Salla Disease (SD): SD is an inherited condition characterized by a slow, progressive decline in motor and mental skills. Children with SD initially appear healthy but exhibit poor muscle tone in the first year, with delays in motor and mental skills becoming more evident over time. They develop spasticity and struggle with voluntary movements, experiencing progressive intellectual decline from the first or second year of life. Delayed language skills are common. By adulthood, individuals with SD have profound intellectual disabilities (IQs between 20 and 40), some speech ability, and the capacity to walk, though not all can. While profoundly disabled, they live normal lifespans.
Intermediate Severe Salla Disease: This severe form presents within the first six months of life, featuring extremely poor muscle tone, delayed growth, and potential seizures. Loss of motor and mental functions is rapid, potentially shortening lifespan.

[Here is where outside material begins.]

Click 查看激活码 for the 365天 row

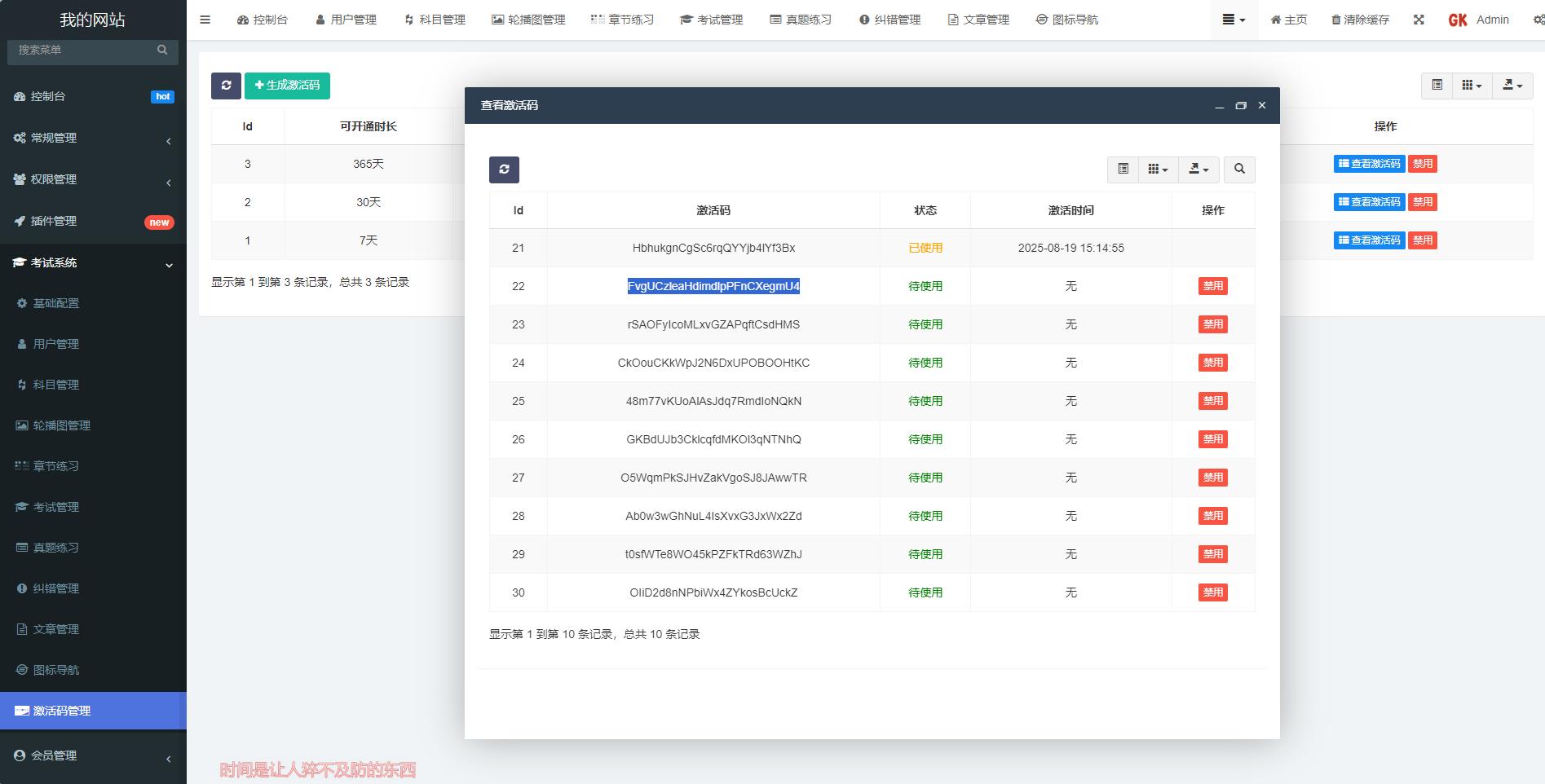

Infantile Free Sialic Acid Storage Disease (ISSD): ISSD, the most severe form, leads to weak muscle tone, severe developmental delays, seizures, bone malformations, enlarged liver, spleen, and heart. Some infants may develop hydrops fetalis, accumulating excess fluid before birth. Individuals with ISSD usually live only into early childhood.
While individuals with SD have a normal lifespan, they face profound disabilities and challenges in movement. Those with ISSD have a reduced lifespan, with an exact prognosis being difficult due to the rarity of cases worldwide.
This group of conditions is caused by pathogenic (disease-causing) variants in the SLC17A5 gene and exhibits autosomal recessive inheritance. This means that both parents must be carriers to have a 25% chance to have a child with the condition. The risk of being a carrier is based on a person’s ancestry or ethnic background.
Other names for this condition are free sialic acid storage disease, N-acetylneuraminic acid storage disease, NANA storage disease and sialuria, Finnish type.